El índice de riesgo país de Bolivia, medido por JP Morgan, registró una caída histórica desde 2 242 a 572 puntos en nueve meses, el nivel más bajo en más de tres años, lo que apunta a una mejora en la percepción de riesgo y condiciones de liquidez que pueden influir en financiamiento y comercio internacional.
El índice de riesgo país de Bolivia, cayó de 2 242 puntos básicos en abril de 2025 a 572 puntos a finales de enero de 2026, lo que representa una caída de cerca del 74 % en menos de un año.
Este descenso indica que los inversionistas internacionales perciben una reducción del riesgo asociado a la probabilidad de incumplimiento de la deuda externa boliviana, así como una mayor estabilidad en expectativas económicas y políticas. El economista Fernando Romero explicó que la caída reduce la tasa de rentabilidad que los mercados exigen a Bolivia por su deuda soberana: de cerca del 26 % en 2025 a alrededor del 10 % actualmente, según estimaciones derivadas del índice.

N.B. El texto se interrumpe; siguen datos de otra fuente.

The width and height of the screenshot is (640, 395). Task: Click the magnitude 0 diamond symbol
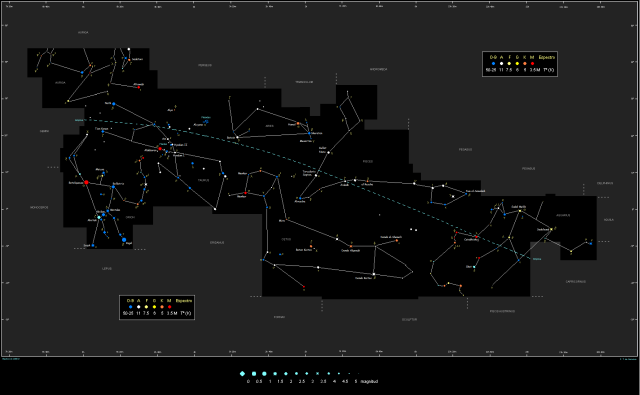(242, 373)
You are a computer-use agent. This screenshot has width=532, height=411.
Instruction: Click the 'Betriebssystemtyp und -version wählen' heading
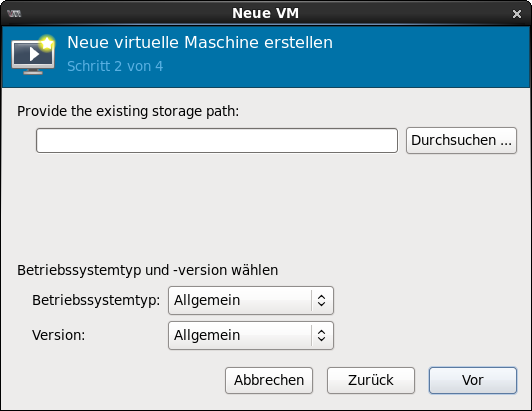click(x=148, y=270)
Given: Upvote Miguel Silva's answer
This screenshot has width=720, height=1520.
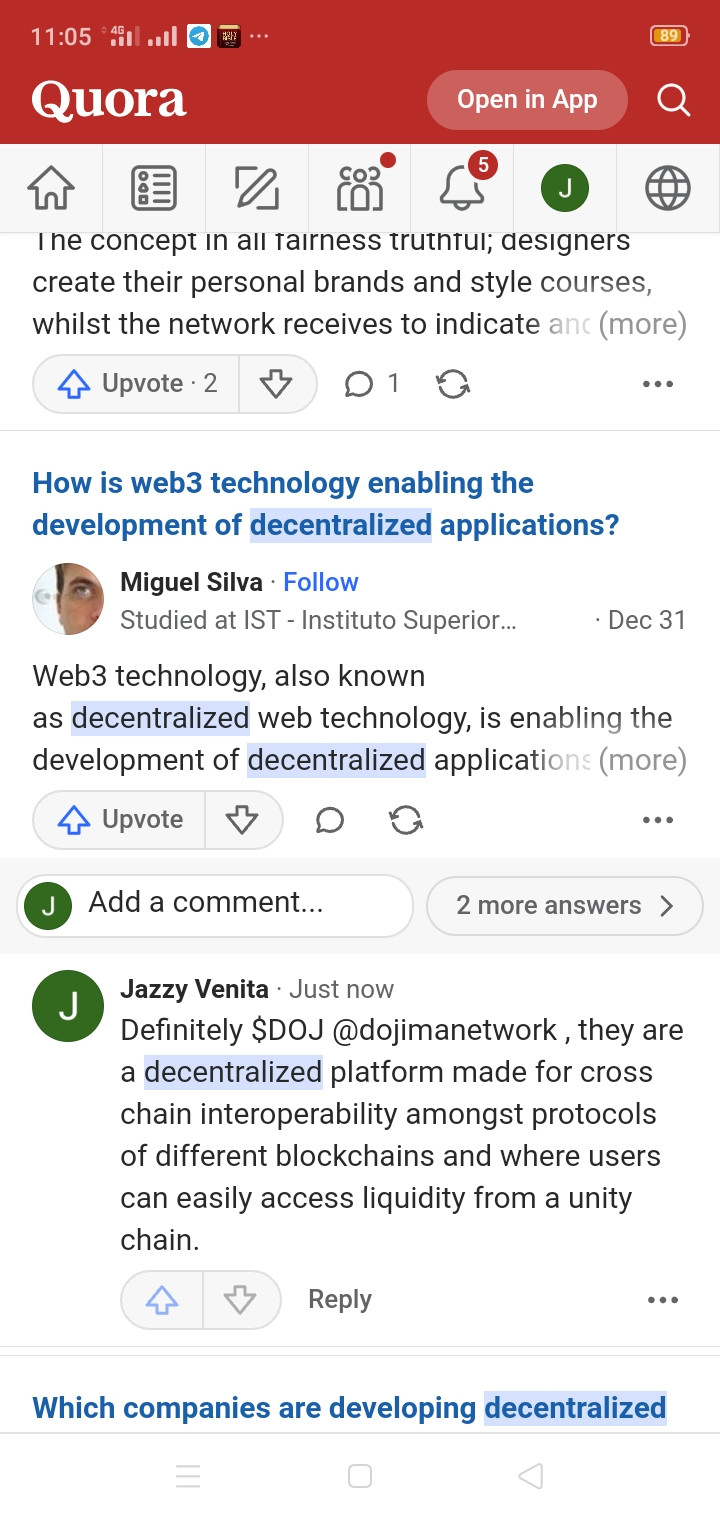Looking at the screenshot, I should click(x=119, y=820).
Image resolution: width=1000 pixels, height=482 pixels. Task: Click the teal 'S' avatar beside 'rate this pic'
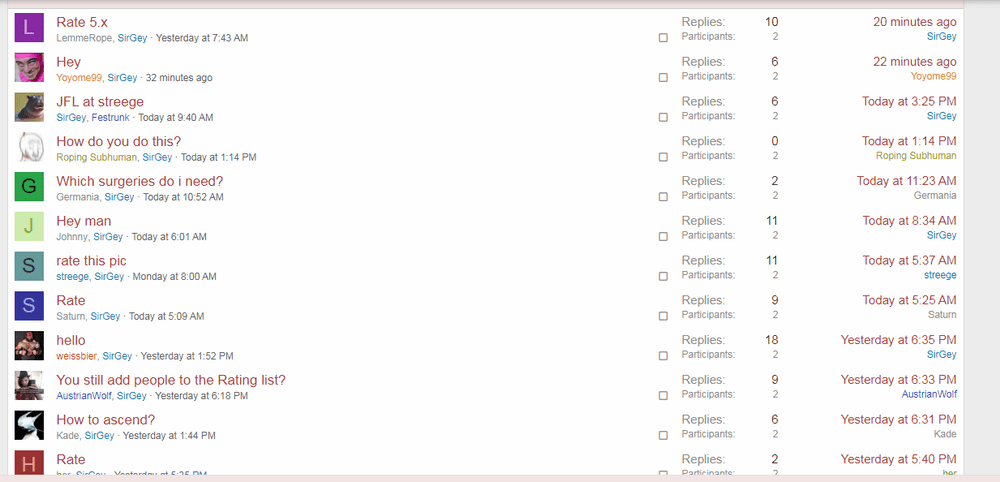click(29, 266)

La evolución del riesgo país también tiene un componente de expectativas asociado a cambios políticos recientes, entre ellos la transición hacia una administración con enfoque de mercado y apertura a inversiones, así como la eliminación de subsidios a los carburantes, una de las reformas de política económica más visibles implementadas en 2025.
Tipo de cambio paralelo y referencia oficial
En paralelo, el dólar paralelo se ha situado por debajo del valor referencial publicado por el Banco Central de Bolivia. Según reportes, el dólar se transa en alrededor de Bs 8,96-9,10 por dólar, mientras que la referencia del BCB para la venta se ubica en cerca de Bs 9,18 en su pizarra oficial.
Este comportamiento marca una diferencia con periodos recientes de tensión cambiaria, donde la cotización paralela solía superar con amplitud al valor referencial y al tipo de cambio oficial sin bandas. La tendencia a la baja del dólar paralelo se interpreta tanto como una señal de menor presión externa sobre la liquidez, como una respuesta a señales de política macroeconómica más predecibles, según analistas consultados.
Implicaciones para financiamiento e inversión
La combinación de un riesgo país más bajo y un dólar paralelo estable o descendente tiene varias implicaciones económicas verificables. Primero, un menor riesgo país puede reducir el costo del crédito externo para el Estado y empresas bolivianas, facilitando el acceso a financiamiento internacional sin primas de riesgo tan elevadas como en 2025. Esto es especialmente relevante en un país con necesidades de inversión en infraestructura, logística y diversificación productiva.
Segundo, la mayor concordancia entre cotizaciones de mercado y referencia oficial puede mejorar la previsibilidad en cadenas de abastecimiento e importaciones, reduciendo costos implícitos en operaciones comerciales que dependen de moneda extranjera, lo que a su vez puede tener efectos positivos en precios internos y planificación empresarial.
Desafíos estructurales pendientes
Pese a las señales positivas, Bolivia continúa enfrentando retos macroeconómicos de fondo. Pese al descenso del riesgo país, el nivel de 572 puntos sigue siendo relativamente alto en comparación con economías con grados de inversión y mayores flujos de capital, lo que sugiere que persisten riesgos de solvencia externa y restricciones de liquidez que podrían limitar una mejora más pronunciada en acceso a mercados de capital.
Además, factores estructurales como un déficit fiscal persistente, presiones sobre las reservas internacionales y limitaciones en la producción de hidrocarburos han sido destacados por organismos multilaterales como el Fondo Monetario Internacional (FMI) como elementos que requieren atención sostenida para consolidar la recuperación económica.
La caída del riesgo país y la normalización del dólar paralelo por debajo del valor referencial constituyen señales relevantes de mayor confianza de los mercados y agentes económicos en Bolivia, alineadas con avances tangibles en políticas económicas y expectativas de estabilidad. No obstante, la consolidación de estos indicadores como fundamentos sólidos de crecimiento dependerá de una combinación coherente de disciplina fiscal, acumulación de reservas externas y reformas estructurales que reduzcan vulnerabilidades crónicas de la economía. La transición de percepciones hacia resultados verificables será el desafío para sostener este impulso en el mediano plazo.